1

I have a JPAQL-2-mySQL query that stops running after 5 minutes by timeout:

select 
      question, 
      ans_items, 
      count(distinct ans_items.id) as voteCount, 
      (select 
            count(distinct ans.id) 
         from 
            answers ans 
               join ans.session ses  
         where 
                ses.survey.id = :surveyId 
            and ses.state = :sessionState 
            and ans.question.id = question.id 
         group by 
            question.id) as total, 
      max(ranks.rank) as rmax 
   from 
      Session as ss 
         join ss.answers as answers 
            join answers.items as ans_items 
            join answers.question as question 
            left join question.ranks as ranks 
   where 
          ss.survey.id = :surveyId 
      and ss.state = :sessionState 
   group by 
      question.id, 
      ans_items.variant.id, 
      ans_items.variantWeight  
   order by 
      question.orderNumber asc

If I replace COUNTs with constant values:

 select question, ans_items, 150, 
 (select 10 from answers ans join ans.session ses
 where ses.survey.id=:surveyId and ses.state=:sessionState 
 and ans.question.id=question.id group by question.id) as total, 
 max(ranks.rank) as rmax 
 from Session as ss 
 join ss.answers as answers 
 join answers.items as ans_items 
 join answers.question as question 
 left join question.ranks as ranks 
 where ss.survey.id=:surveyId and ss.state=:sessionState 
 group by question.id, ans_items.variant.id, ans_items.variantWeight  
 order by question.orderNumber asc

, it starts being executed in 2 seconds. Which is 150+ times faster. It seems like a couple of COUNTs slow down the query a lot! Is there a way to optimize the query or I absolutely have to calculate counts not using the DB (I can do this, but I'd like to avoid such kind of rewriting).

DRapp
  • 47,638
  • 12
  • 72
  • 142
Kat
  • 23
  • 3
  • have you looked at the EXPLAIN output for each query? – Dan Feb 19 '15 at 23:01
  • 1
    `JOIN` usually comes with `ON`... – Brewal Feb 19 '15 at 23:01
  • 1
    @Brewal It's JPAQL-to-mySQL, `ON` is inserted automatically... Does manual inserting affect performance? – Kat Feb 19 '15 at 23:03
  • My bad... I don't think so then. Can we see the actual SQL generated ? – Brewal Feb 19 '15 at 23:04
  • @dan08, Brewal I'm trying to understand how to look at the generated queries and their EXPLAINs from the IDEA IDE. Thanks for direction! – Kat Feb 19 '15 at 23:08
  • 1
    I guess, the problem is not from multiple counts, but from the subselect in the columns part. This does a select for every result row and might be the reason for slowing down the query. You could verify this by leaving the simple `count(...) as voteCount` and replace only the subselect with a constant value. – Olaf Dietsche Feb 20 '15 at 09:56
  • @OlafDietsche I'm pretty sure the subquery is the problem. – noober Feb 20 '15 at 11:04

4 Answers4

2

Looks OKis so I am afraid, you need to debug a bit SQL. You need to see what is the actual query which is send by JPA, then use Explain on it in DB to see what is the execution plan (if you get full table scan or something). This kind of queries should be done using only indexes so they woudl be fast (if you have the right indexes of course). SO once you see the execution plan you can figure out what indexes are missing.
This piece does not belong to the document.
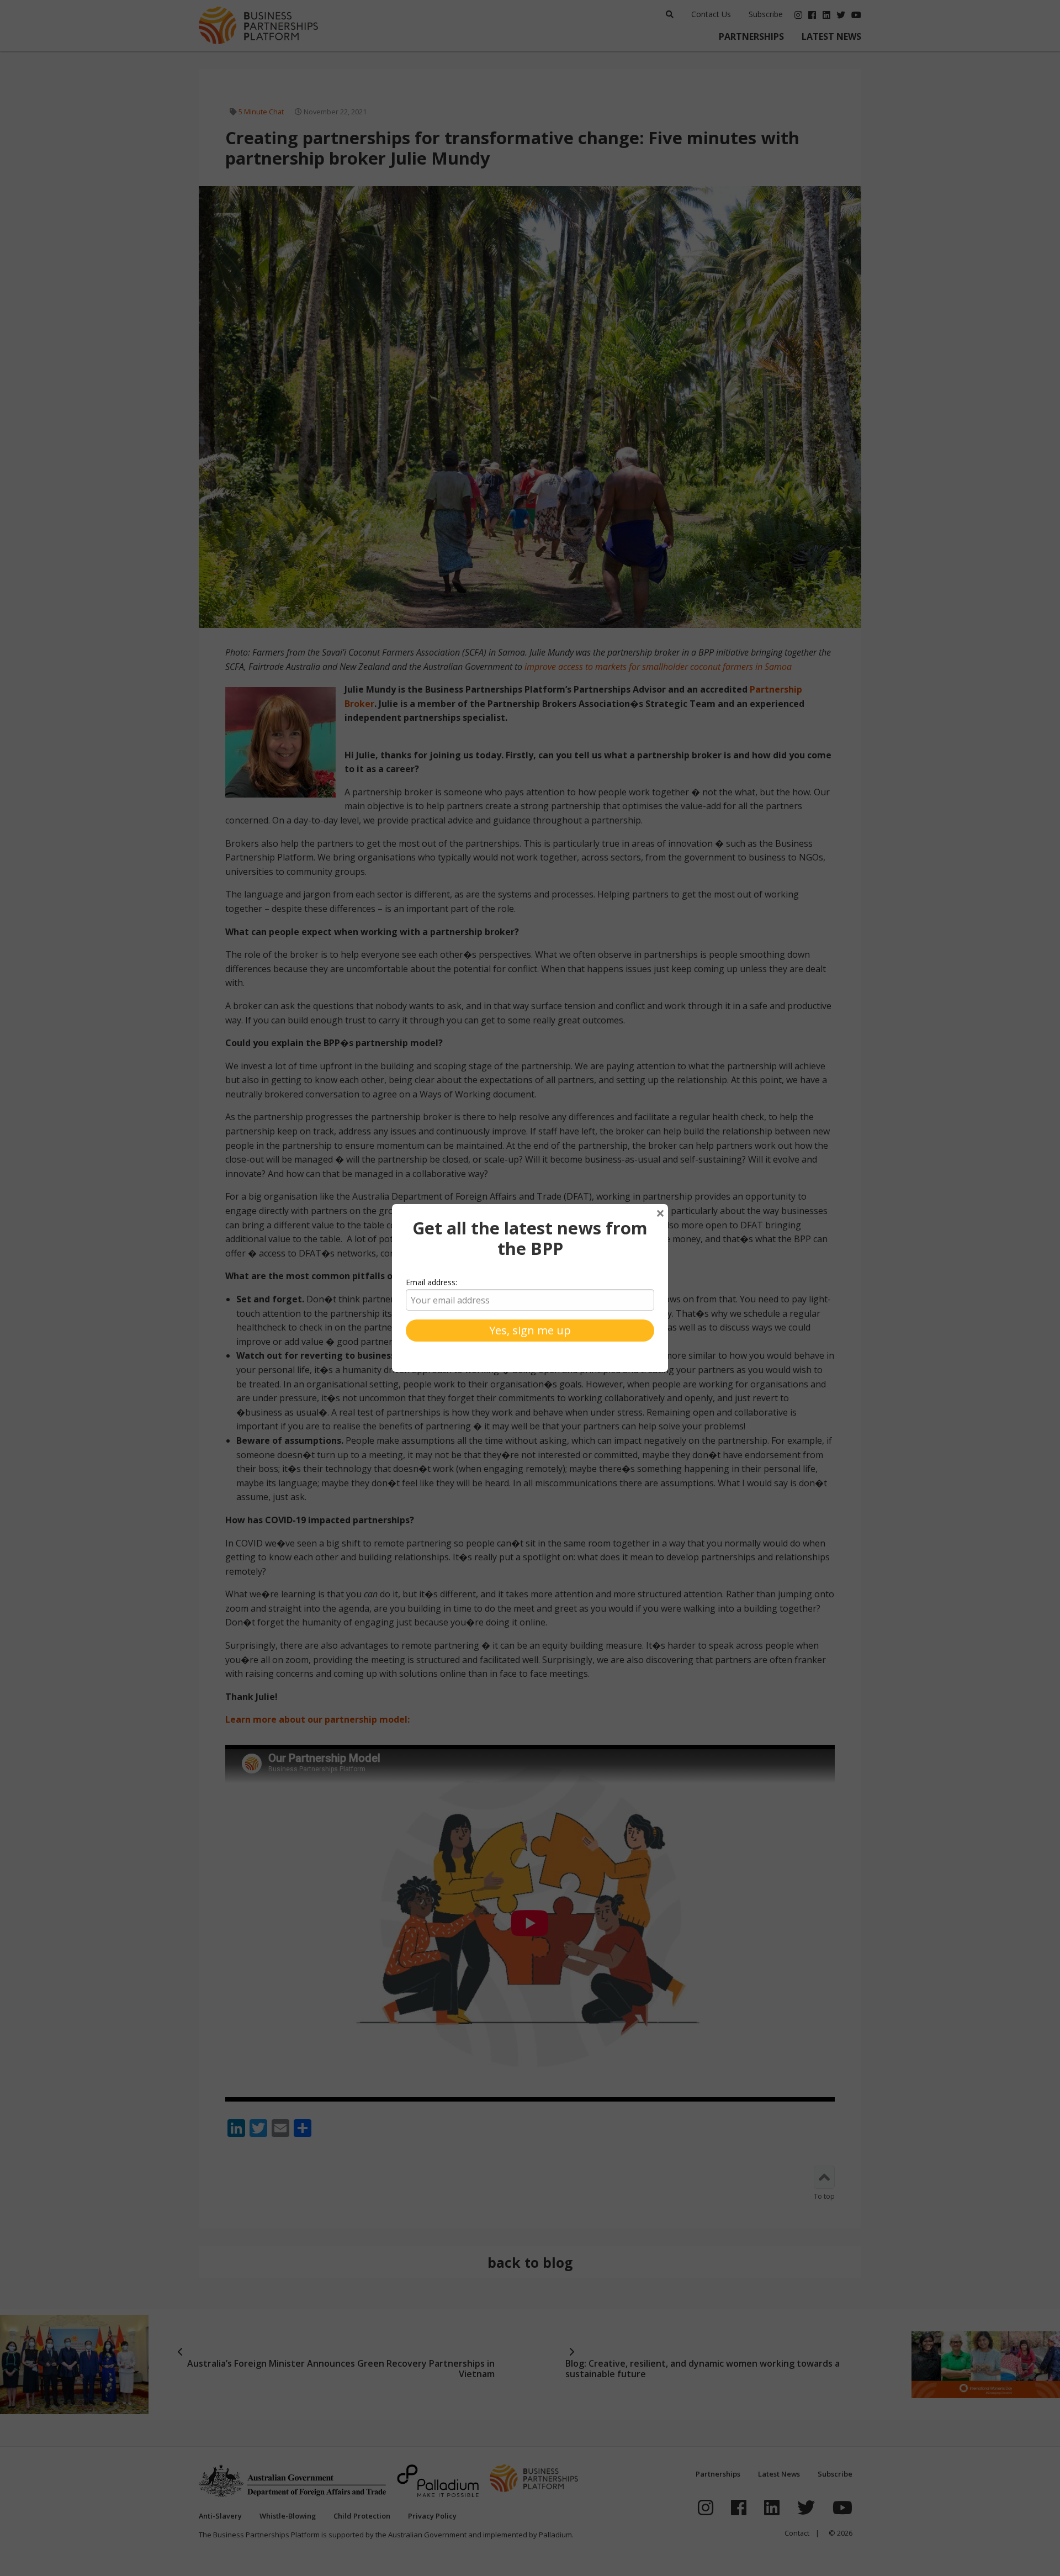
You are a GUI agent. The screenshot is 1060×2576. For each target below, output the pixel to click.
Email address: (431, 1282)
To get the query output, change log level in you persitance, for example in eclipselink:

 <property name="eclipselink.logging.level" value="FINE"/>

Then guard you calling of the count method with many \n\n to easily spot it.

It will have a form of prepared statement, like SELECT COUNT(id)... where Sesion.ID = ?, and below another line will have the actual values used.

Replace the ? with the values and you have a proper SQL. Conect to your DB, and check exceution plan, in mysql you call EXPLAIN SELECT COUNT....

If it is your first time you will nedd to check documentaiton how to understand output, but bottom line on each output row you should see index being used if not you are in trouble.

Zielu
  • 8,312
  • 4
  • 28
  • 41
1

Is ans_items.id indexed? If not, create an index on it. If it is part of an index, that doesn't help, unless the first column in the index is ans_items.id.

Federico Razzoli
  • 4,901
  • 1
  • 19
  • 21
1

The reason you are getting hosed is you have no join ON clause to identify the relationships between the tables. So, for each one record in one table it is joining to every in the other and that result joined again to the next.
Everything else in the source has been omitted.